» **EXTRACTED INFORMATION**:

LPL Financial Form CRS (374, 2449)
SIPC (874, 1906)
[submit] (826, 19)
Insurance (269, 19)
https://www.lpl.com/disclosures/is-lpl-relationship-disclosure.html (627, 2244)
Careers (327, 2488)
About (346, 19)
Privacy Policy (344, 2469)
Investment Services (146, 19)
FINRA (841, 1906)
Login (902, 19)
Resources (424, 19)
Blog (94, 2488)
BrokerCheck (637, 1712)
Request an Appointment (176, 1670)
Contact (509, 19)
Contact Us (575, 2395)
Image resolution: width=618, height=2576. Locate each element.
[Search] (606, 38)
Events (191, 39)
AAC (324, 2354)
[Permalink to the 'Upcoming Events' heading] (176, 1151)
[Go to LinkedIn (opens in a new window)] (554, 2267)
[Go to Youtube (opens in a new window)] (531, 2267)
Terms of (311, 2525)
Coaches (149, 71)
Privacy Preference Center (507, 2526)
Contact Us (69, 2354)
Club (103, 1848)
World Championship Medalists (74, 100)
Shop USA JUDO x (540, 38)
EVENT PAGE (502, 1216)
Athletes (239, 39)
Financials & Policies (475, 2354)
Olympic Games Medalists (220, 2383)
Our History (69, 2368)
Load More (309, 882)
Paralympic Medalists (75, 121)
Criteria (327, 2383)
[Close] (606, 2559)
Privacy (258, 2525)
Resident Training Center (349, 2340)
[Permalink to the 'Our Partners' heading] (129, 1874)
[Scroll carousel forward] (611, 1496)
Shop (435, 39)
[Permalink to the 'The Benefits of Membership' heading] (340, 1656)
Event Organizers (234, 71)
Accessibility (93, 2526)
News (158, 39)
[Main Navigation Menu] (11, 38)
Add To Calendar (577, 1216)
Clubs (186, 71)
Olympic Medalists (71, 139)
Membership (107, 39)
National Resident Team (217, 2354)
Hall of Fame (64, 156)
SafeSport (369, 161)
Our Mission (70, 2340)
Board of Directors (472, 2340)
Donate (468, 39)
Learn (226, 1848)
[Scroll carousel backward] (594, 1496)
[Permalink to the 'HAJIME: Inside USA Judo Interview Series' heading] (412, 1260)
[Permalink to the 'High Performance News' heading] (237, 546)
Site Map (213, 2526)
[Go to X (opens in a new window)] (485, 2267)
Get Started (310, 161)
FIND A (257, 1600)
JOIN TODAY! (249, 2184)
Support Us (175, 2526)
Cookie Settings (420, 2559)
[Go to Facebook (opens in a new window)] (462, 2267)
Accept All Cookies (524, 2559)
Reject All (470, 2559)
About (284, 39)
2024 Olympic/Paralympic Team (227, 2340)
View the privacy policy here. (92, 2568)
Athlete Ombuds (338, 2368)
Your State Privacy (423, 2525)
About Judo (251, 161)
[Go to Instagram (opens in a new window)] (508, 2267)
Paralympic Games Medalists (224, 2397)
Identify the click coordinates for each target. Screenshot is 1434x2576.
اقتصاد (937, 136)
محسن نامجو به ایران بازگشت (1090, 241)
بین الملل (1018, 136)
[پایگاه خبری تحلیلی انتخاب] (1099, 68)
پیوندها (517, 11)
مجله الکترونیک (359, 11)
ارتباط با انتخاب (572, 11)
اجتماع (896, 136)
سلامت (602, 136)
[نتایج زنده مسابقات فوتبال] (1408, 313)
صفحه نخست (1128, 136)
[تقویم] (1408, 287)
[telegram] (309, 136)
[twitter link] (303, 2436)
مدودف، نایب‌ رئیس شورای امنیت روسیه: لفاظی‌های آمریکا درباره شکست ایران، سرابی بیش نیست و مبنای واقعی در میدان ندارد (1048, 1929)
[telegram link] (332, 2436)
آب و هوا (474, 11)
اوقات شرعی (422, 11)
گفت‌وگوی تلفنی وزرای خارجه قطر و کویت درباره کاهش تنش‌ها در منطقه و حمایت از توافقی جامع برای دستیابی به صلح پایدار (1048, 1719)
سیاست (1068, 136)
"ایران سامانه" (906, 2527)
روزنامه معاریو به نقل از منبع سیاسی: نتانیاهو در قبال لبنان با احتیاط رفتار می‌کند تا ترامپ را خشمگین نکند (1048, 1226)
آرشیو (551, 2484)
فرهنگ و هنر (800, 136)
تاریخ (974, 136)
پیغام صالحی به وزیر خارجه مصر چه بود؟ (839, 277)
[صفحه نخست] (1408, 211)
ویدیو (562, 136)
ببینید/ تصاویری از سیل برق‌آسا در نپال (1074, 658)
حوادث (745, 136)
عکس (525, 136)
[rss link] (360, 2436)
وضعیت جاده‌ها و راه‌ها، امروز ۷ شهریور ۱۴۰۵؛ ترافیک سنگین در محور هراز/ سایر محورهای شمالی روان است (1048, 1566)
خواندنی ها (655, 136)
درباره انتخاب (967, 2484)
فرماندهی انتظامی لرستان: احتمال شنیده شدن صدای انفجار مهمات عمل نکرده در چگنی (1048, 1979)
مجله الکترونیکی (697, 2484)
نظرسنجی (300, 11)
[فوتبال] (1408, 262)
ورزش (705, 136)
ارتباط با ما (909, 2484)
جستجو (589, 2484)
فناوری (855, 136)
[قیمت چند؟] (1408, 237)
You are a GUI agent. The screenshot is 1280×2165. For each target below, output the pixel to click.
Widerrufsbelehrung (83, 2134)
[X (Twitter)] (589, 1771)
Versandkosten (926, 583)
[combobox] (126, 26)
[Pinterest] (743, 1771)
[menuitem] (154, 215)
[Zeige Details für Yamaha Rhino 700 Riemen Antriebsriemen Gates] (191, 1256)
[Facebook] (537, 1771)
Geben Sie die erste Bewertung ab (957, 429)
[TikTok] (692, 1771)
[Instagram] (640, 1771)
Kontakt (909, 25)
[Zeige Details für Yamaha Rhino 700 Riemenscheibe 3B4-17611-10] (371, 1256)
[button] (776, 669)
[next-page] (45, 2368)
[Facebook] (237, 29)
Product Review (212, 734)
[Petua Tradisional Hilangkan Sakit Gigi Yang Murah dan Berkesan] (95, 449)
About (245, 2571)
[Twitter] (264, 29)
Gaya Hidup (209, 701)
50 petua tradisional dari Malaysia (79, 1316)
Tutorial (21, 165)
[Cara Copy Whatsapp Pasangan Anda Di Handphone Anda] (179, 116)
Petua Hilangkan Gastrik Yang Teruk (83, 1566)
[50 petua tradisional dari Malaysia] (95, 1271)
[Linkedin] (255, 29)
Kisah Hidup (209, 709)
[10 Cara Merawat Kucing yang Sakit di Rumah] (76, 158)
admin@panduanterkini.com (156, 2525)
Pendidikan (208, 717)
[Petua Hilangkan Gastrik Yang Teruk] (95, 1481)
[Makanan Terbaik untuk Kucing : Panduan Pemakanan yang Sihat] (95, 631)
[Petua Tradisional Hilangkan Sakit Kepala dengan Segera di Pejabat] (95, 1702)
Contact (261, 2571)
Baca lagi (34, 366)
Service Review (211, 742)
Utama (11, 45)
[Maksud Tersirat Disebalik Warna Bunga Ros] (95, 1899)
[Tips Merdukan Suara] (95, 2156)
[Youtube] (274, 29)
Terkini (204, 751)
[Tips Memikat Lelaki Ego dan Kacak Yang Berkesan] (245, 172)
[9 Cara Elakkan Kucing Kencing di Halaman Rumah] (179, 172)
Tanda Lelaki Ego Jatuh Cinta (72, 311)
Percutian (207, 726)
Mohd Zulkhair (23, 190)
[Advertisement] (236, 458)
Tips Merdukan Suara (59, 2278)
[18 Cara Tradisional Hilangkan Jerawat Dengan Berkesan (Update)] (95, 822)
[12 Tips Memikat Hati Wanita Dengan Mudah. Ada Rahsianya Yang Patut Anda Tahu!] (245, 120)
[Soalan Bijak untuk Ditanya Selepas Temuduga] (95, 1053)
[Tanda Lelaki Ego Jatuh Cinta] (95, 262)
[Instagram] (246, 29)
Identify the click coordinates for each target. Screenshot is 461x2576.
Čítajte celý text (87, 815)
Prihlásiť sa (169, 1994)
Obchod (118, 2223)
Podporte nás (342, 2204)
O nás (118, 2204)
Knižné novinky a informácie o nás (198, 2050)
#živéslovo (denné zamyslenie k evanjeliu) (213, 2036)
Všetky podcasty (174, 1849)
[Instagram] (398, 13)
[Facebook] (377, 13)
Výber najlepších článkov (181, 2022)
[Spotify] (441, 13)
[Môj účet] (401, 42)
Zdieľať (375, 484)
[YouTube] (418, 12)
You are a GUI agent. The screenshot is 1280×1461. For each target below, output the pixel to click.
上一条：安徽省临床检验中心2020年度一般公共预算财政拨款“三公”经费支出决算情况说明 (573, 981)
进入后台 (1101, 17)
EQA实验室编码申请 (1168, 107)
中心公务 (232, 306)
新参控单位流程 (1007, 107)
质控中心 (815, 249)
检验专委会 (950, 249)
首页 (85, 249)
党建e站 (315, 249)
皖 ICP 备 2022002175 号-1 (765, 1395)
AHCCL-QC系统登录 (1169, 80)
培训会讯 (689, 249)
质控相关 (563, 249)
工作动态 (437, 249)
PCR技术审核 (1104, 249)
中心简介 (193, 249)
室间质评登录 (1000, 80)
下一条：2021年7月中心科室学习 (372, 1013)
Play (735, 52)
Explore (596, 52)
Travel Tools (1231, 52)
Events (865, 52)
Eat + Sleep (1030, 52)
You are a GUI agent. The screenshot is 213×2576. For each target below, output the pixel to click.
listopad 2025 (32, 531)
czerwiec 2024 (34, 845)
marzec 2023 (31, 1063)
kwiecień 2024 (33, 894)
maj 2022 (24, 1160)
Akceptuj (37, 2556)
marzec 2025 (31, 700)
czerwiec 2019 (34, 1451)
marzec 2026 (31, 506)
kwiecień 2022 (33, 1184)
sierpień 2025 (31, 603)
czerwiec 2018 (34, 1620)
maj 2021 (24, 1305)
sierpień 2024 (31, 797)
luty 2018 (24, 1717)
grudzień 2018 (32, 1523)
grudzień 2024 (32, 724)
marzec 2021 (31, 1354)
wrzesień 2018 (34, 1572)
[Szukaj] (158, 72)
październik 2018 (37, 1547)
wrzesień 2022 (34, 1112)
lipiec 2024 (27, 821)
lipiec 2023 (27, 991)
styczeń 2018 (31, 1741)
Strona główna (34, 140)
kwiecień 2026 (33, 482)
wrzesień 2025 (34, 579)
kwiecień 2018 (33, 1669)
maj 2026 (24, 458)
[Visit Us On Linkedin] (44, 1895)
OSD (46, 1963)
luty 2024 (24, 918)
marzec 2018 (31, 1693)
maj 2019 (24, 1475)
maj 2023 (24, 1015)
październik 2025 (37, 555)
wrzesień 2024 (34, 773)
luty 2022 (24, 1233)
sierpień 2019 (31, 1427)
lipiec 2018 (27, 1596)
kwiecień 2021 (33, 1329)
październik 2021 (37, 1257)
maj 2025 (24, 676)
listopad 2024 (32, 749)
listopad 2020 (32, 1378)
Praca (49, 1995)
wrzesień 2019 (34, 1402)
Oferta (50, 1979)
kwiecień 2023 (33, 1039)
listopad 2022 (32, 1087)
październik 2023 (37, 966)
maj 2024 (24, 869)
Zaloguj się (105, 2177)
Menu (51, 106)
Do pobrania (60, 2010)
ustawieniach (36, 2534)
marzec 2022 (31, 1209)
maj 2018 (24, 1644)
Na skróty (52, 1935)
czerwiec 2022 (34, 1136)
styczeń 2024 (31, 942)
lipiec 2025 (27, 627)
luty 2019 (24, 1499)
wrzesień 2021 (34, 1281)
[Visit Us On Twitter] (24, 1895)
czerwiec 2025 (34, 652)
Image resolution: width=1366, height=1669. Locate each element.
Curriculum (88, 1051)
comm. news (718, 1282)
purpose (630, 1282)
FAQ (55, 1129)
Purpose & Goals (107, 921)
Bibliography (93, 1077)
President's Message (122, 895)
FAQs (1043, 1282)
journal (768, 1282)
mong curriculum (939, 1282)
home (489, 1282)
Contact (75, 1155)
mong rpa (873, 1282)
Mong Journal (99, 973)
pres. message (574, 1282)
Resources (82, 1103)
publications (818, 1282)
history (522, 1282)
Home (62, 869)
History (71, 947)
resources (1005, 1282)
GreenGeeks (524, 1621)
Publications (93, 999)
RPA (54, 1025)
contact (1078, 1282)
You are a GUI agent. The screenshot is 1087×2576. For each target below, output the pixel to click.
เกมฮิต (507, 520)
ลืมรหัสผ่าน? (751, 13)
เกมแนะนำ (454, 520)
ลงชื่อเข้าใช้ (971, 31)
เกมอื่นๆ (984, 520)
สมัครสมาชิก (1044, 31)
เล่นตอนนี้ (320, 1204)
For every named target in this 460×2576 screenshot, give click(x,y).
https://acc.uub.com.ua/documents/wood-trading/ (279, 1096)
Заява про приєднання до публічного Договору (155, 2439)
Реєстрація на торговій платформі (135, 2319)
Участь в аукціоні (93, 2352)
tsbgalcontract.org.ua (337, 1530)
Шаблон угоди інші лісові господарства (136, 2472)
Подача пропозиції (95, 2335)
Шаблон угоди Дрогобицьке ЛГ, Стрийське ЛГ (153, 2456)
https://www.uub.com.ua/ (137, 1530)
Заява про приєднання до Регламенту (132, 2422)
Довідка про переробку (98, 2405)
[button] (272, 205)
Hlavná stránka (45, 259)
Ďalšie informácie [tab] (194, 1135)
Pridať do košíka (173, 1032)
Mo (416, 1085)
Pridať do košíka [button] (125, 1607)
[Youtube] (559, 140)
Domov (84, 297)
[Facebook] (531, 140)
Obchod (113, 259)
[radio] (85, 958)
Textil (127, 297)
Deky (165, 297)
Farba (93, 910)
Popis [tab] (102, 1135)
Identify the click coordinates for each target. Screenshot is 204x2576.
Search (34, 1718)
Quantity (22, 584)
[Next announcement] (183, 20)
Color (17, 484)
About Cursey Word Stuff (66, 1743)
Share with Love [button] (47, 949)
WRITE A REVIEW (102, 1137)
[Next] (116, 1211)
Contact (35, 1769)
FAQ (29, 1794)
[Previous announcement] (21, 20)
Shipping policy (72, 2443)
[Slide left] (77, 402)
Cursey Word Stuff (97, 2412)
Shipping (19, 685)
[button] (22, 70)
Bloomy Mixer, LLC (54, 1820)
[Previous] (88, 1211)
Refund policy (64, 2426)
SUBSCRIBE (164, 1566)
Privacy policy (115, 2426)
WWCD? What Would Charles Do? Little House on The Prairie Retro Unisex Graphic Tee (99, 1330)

» **WORK TASK**: Could you reproduce exactly the lines of the entries above, from the one with "Zdieľať (375, 484)" through the one with "Eat + Sleep (1030, 52)", and nothing else?

» **TASK RESULT**:
Zdieľať (375, 484)
[YouTube] (418, 12)
You are a GUI agent. The screenshot is 1280×1461. For each target below, output the pixel to click.
上一条：安徽省临床检验中心2020年度一般公共预算财政拨款“三公”经费支出决算情况说明 (573, 981)
进入后台 (1101, 17)
EQA实验室编码申请 (1168, 107)
中心公务 (232, 306)
新参控单位流程 (1007, 107)
质控中心 (815, 249)
检验专委会 (950, 249)
首页 (85, 249)
党建e站 (315, 249)
皖 ICP 备 2022002175 号-1 (765, 1395)
AHCCL-QC系统登录 (1169, 80)
培训会讯 (689, 249)
质控相关 (563, 249)
工作动态 (437, 249)
PCR技术审核 (1104, 249)
中心简介 (193, 249)
室间质评登录 (1000, 80)
下一条：2021年7月中心科室学习 (372, 1013)
Play (735, 52)
Explore (596, 52)
Travel Tools (1231, 52)
Events (865, 52)
Eat + Sleep (1030, 52)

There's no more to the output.